Les principales complications chirurgicales précoces pouvant compromettre la fonction du greffon sont la thrombose artérielle, la thrombose veineuse, l’hématome de loge et les fistules urinaires.

  • Les thromboses vasculaires sont à suspecter en cas d’absence de reprise de diurèse du greffon, ou d’effondrement brutale de celle-ci. Elles peuvent être secondaires à des fautes techniques lors de la transplantation, ou plus tardivement à un rejet du greffon. Le patient présente des douleurs du greffon, associées souvent en cas de thrombose veineuse à une hématurie de type « vieux sang ». Le diagnostic en est fait par l’échographie-Doppler réalisé en urgence, et elles imposent la reprise chirurgicale en urgence (sauf thrombose d’une petite branche artérielle alors que l’artère principale du greffon est toujours perméable). Le pronostic en est sombre.
  • Les fistules urinaires sont souvent de diagnostic différé par rapport à l’intervention initiale. Hormis les erreurs techniques de suture vésicale ou urétérale, la cause principale en est la nécrose d’un uretère mal vascularisé, en particulier en cas d’artère rénale polaire inférieure méconnue, sectionnée ou thrombosée. Le diagnostic en est souvent fait par dosage de la créatininémie dans les redons, qui révèle la présence d’urine dans ceux-ci, et par l’imagerie (uro-TDM) mettant en évidence un urinôme et le lieu de la fuite urinaire. En cas de fuite d’origine vésicale, il est possible de tenter un traitement médical par mise en aspiration douce de la sonde vésicale afin d’améliorer le drainage et d’assécher la fistule en attendant la cicatrisation. En cas de fuite par nécrose ou plaie urétérale, ou en cas d’échec d’un traitement médical, la réintervention est nécessaire. En cas de d’origine urétérale, on procède généralement à une re-dérivation des urines en abandonnant le montage initial et en réalisant une anastomose entre l’uretère du greffon et l’uretère natif homolatéral du patient.
  • Les lymphocèles sont secondaires à la dissection des vaisseaux iliaques et à une lymphostase insuffisante à ce niveau. Elles se développent généralement en quelques semaines, et leur présentation varie. En cas de lymphocèle de petit volume non compressive, celle-ci peut être simplement surveillée jusqu’à stabilisation puis résorption. La principale complication en cas de lymphocèle de grande abondance est la compression urétérale, entraînant une insuffisance rénale et nécessitant d’une part le drainage du rein en urgence (par voie rétrograde, ou plus souvent par néphrostomie antégrade compte tenu des difficultés fréquentes à réaliser un traitement endoscopique), et d’autre part le traitement de la lymphocèle. Il s’agit dans la vaste majorité des cas d’une marsupialisation de celle-ci par voie cÅ“lioscopique dans la cavité péritonéale, permettant la réabsorption de la lymphe par le péritoine.
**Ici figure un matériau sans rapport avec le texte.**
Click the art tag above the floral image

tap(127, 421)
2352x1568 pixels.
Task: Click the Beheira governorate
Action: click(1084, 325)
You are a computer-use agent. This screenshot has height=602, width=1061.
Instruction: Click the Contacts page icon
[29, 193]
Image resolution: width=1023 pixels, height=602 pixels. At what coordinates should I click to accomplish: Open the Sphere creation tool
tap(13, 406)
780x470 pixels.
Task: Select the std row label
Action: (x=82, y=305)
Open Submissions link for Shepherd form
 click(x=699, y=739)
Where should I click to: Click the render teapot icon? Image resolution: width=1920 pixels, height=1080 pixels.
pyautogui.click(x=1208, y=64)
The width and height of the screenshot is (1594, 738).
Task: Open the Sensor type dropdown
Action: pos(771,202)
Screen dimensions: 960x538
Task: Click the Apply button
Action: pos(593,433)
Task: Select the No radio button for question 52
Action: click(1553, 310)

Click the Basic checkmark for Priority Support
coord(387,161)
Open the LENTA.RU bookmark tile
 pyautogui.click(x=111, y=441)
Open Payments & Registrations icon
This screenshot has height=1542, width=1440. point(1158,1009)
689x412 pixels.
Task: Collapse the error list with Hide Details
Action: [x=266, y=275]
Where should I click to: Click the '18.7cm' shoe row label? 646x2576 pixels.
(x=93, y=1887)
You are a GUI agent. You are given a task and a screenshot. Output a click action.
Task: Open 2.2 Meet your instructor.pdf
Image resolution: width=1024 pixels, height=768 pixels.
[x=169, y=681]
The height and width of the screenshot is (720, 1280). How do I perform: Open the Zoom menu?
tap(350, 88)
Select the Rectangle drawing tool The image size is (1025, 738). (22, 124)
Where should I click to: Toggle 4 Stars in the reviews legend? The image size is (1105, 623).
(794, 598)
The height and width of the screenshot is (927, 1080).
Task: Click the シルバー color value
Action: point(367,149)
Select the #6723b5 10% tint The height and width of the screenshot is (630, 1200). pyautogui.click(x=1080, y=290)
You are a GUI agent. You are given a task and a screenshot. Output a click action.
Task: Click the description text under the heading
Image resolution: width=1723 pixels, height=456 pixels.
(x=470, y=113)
  • Les hémorragies postopératoires sont rares, mais potentiellement graves. Au-delà du cas des artérites infectieuses (anévrismes mycotiques dont la rupture brutale, généralement sans signe avant-coureur, est gravissime), on peut observer des hémorragies secondaires à la reperméabilisation de petits vaisseaux négligés lors de la préparation du greffon, ou le développement d’hématomes de la loge de transplantation par saignements diffus chez des patients présentant des troubles de l’hémostase. Les patients insuffisants rénaux chroniques présentent des thrombopathies les rendant très sensibles aux traitements anticoagulants, au-delà des problèmes de surdosage rapide liés à une fonction rénale altérée. En conséquence, il ne faut pas faire d’anticoagulation préventive postopératoire systématique après la transplantation rénale, et les patients ayant une indication à la mise en route d’un traitement anticoagulant (antécédents de maladie thrombotique, artères multiples du greffon) doivent être traités par héparine sodique à la seringue électrique puis héparine calcique (pas d’héparine de bas poids moléculaire) à dose préventive. S’il est possible de transplanter un patient sous aspirine, le traitement par clopidogrel, qui par définition ne peut pas être arrêté plusieurs jours avant une opération en urgence non programmée, constitue une contre-indication à la transplantation rénale et doit être arrêté avant l’inscription sur liste ou la levée d’une contre-indication temporaire.